The smell of jasmine at the entrance of the garden of El Celler brought me on the small balcony of the apartment of my aunt Angelina in Trapani... The only difference there, in Trapani, located in the north west part of Sicily, was the addition of a bitter smell of a plant called rue ('ruta' in Italian) that was playing its personal green battle with the sweetness of the small and white flower.

 

Hundreds of miles north-west, in Girona, on the Spanish cost, the same familiar atmosphere never abandoned us during the 5+ hours of our visit at the mansion restaurant of the Roca brothers.

 

First impression was picture perfect.

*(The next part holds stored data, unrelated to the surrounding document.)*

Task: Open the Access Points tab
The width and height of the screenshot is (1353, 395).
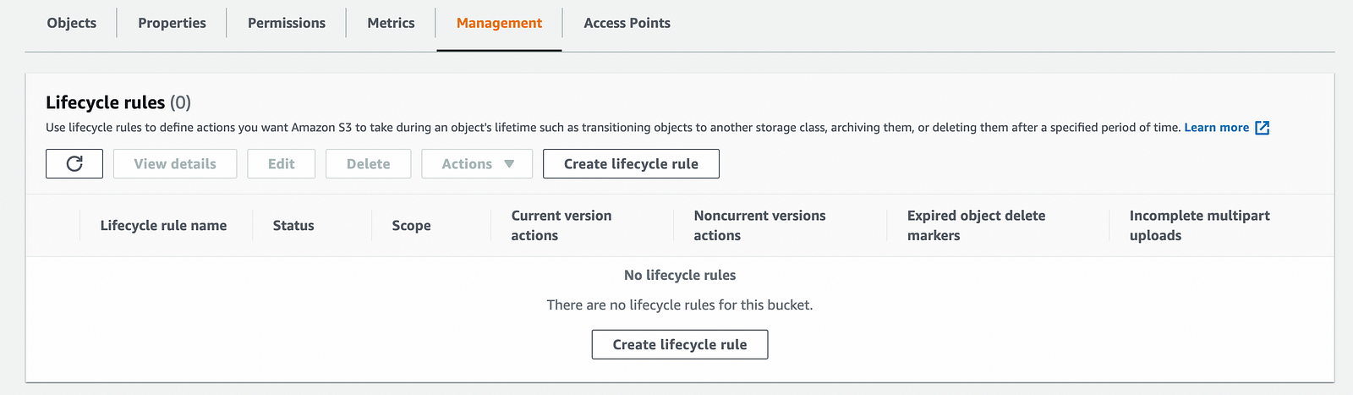Action: point(627,24)
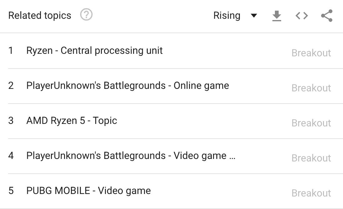The image size is (343, 209).
Task: Expand the Rising sort options
Action: coord(236,16)
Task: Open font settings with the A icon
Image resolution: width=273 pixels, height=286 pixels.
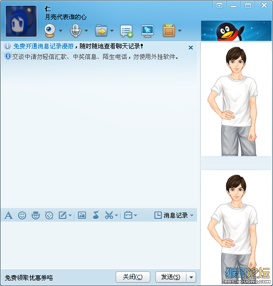Action: 9,216
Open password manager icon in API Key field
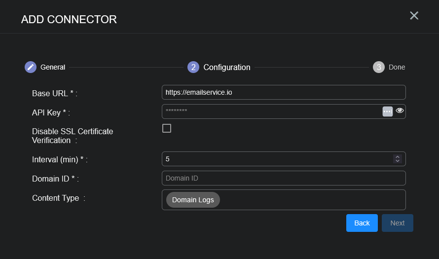This screenshot has width=439, height=259. click(x=387, y=111)
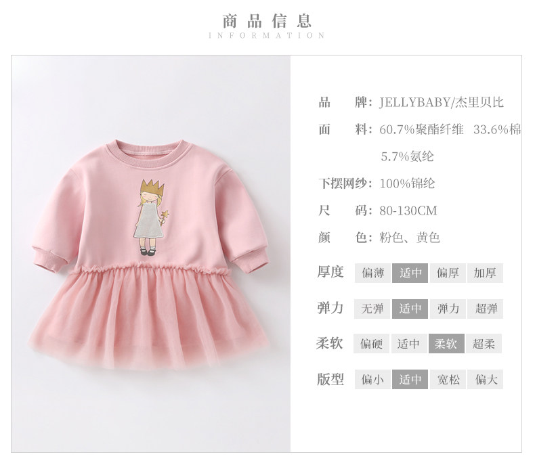This screenshot has height=465, width=535.
Task: Select the 超柔 softness option
Action: (484, 344)
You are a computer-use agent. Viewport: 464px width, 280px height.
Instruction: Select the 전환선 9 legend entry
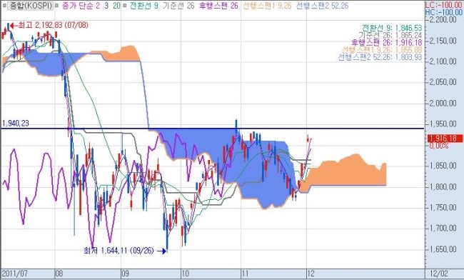[x=144, y=6]
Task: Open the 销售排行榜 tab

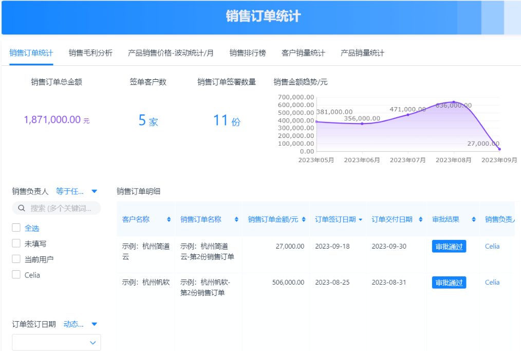Action: 248,53
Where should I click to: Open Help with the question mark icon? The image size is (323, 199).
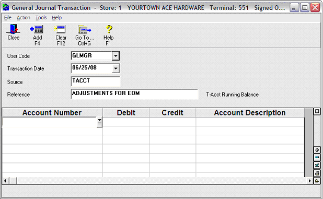109,34
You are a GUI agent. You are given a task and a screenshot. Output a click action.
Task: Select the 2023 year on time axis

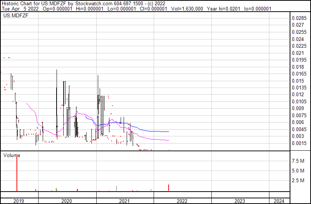(x=240, y=201)
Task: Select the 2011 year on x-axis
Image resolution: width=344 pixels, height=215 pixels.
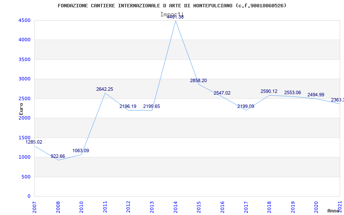Action: (x=105, y=206)
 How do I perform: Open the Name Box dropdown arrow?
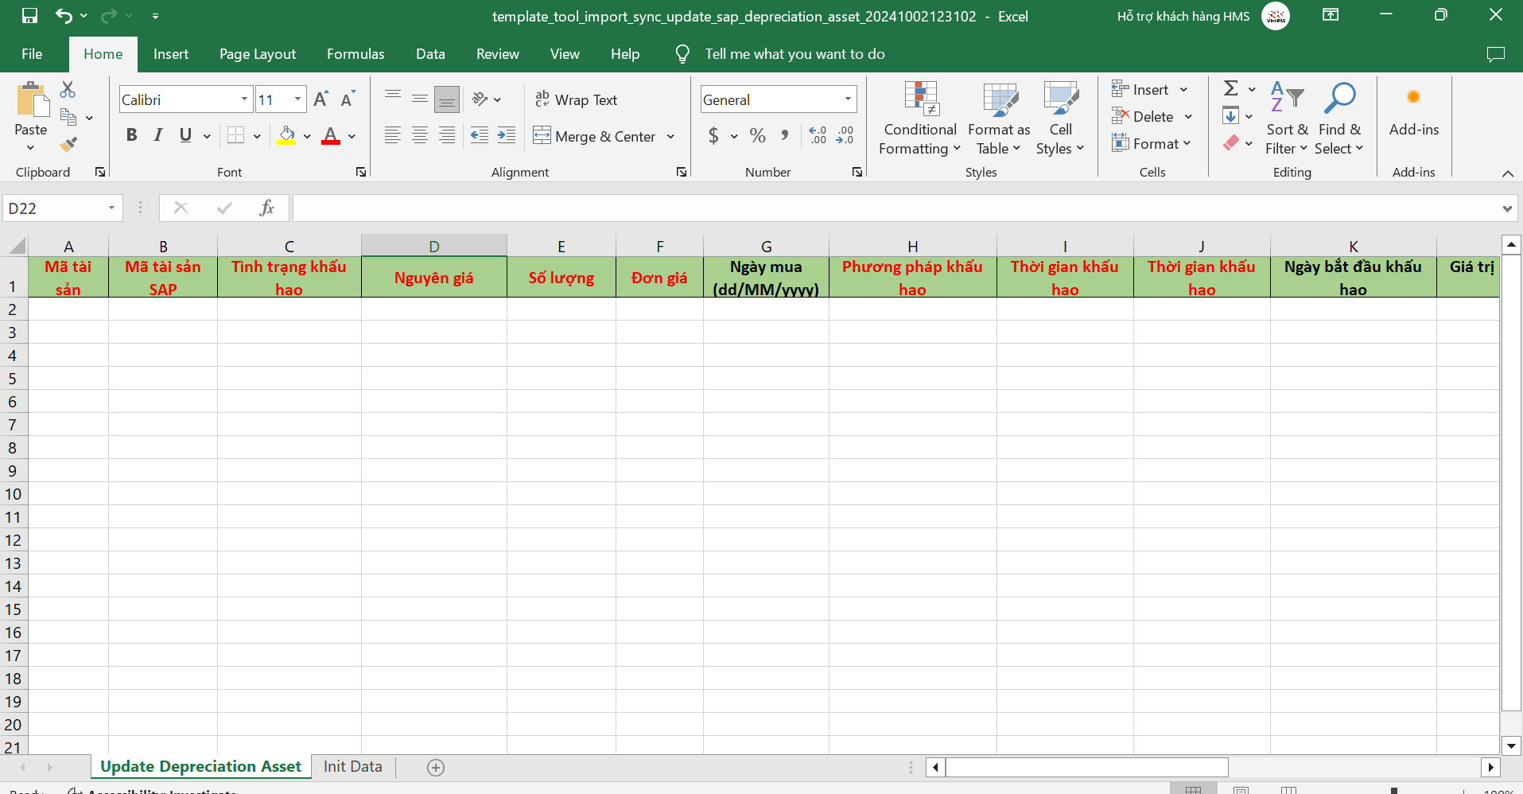point(111,208)
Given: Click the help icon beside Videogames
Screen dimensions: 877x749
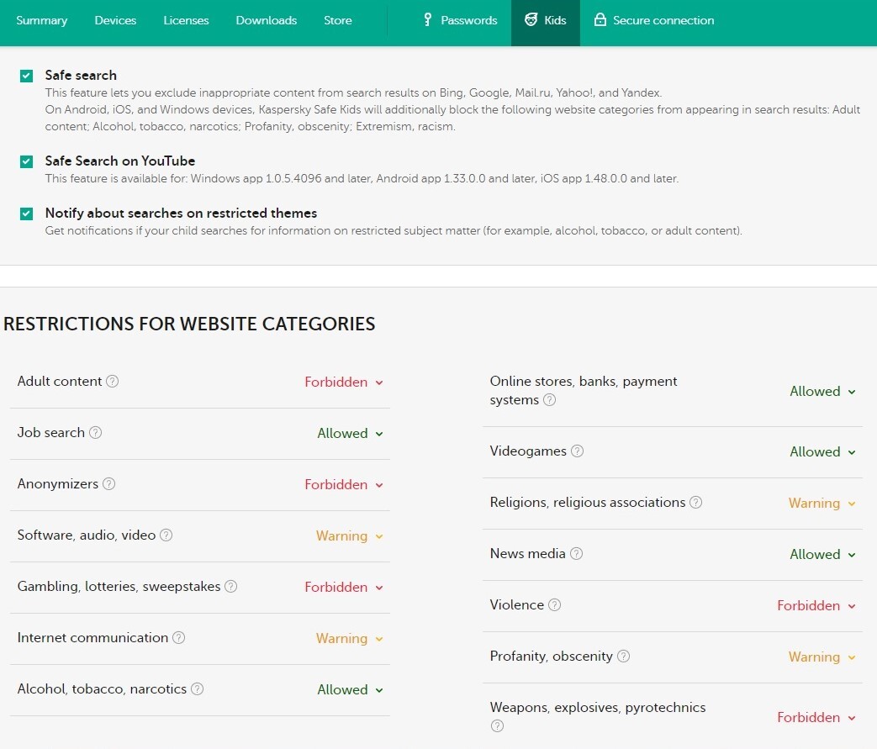Looking at the screenshot, I should point(578,451).
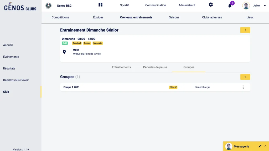
Task: Open settings gear icon
Action: pyautogui.click(x=211, y=5)
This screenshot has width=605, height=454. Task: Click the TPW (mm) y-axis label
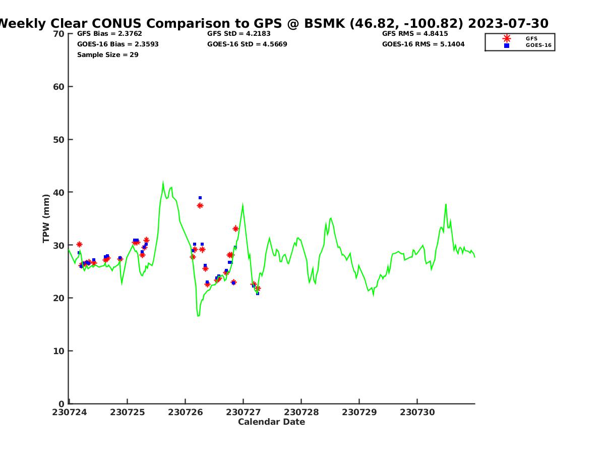tap(46, 218)
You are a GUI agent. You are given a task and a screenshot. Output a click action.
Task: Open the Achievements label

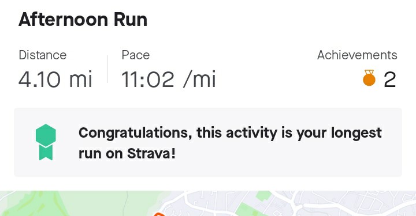[x=357, y=55]
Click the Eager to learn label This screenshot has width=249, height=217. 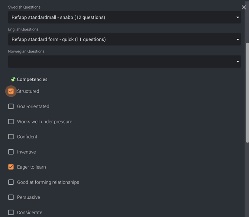(32, 167)

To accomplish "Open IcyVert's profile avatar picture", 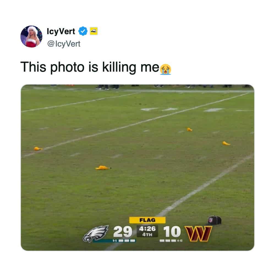I will click(x=31, y=36).
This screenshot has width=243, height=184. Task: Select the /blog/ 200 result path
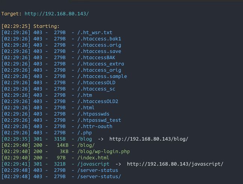pos(86,145)
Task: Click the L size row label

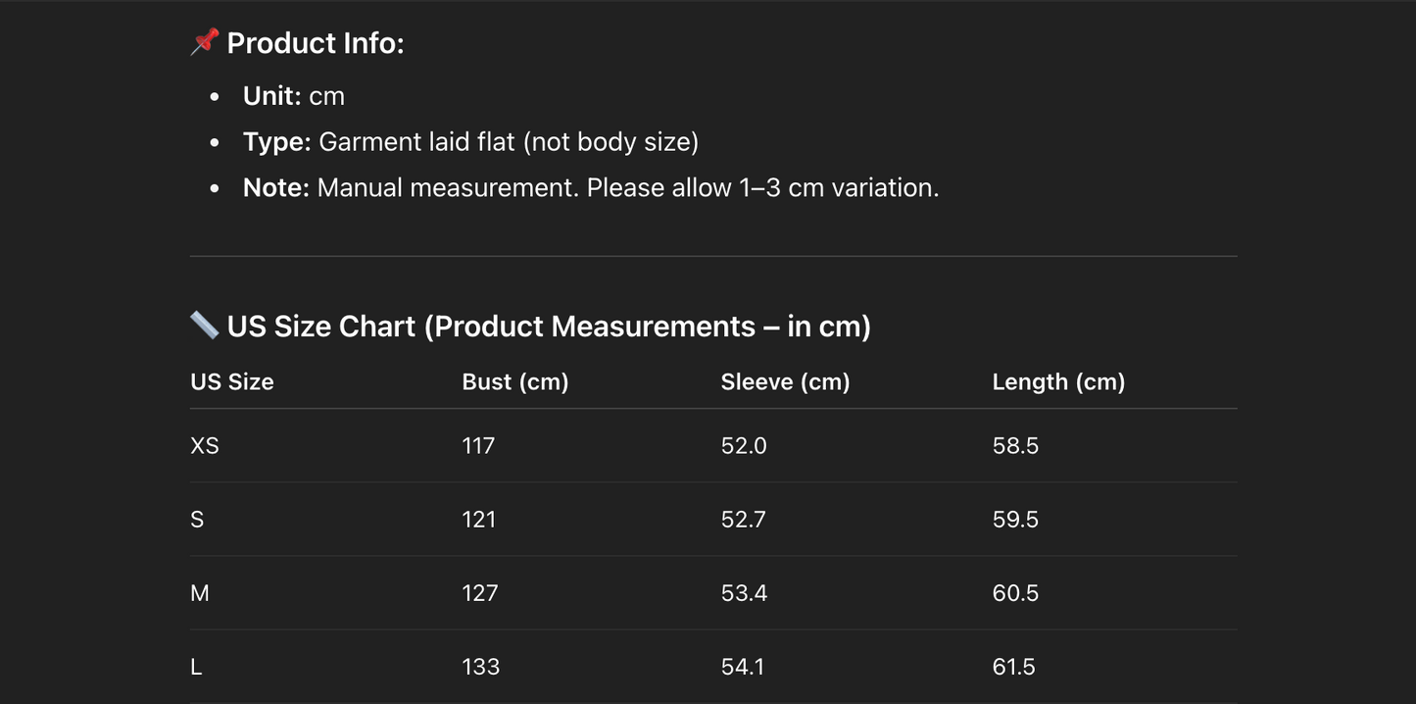Action: pos(196,667)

Joseph is in the covered patio tasting wine with some suppliers, Jordi is at home getting ready for the service (only a few meters away from the restaurant), while Joan welcomes us with a large smile and warm hospitality on behalf of a family who has been running the business in Girona for 50 years.

 

‘Cooking is a way to communicate love’: love for the Catalan heritage and tradition, love for the ingredients and the small local producers, love and respect for the clients who wait 11 months to sit in the triangular shaped dining room.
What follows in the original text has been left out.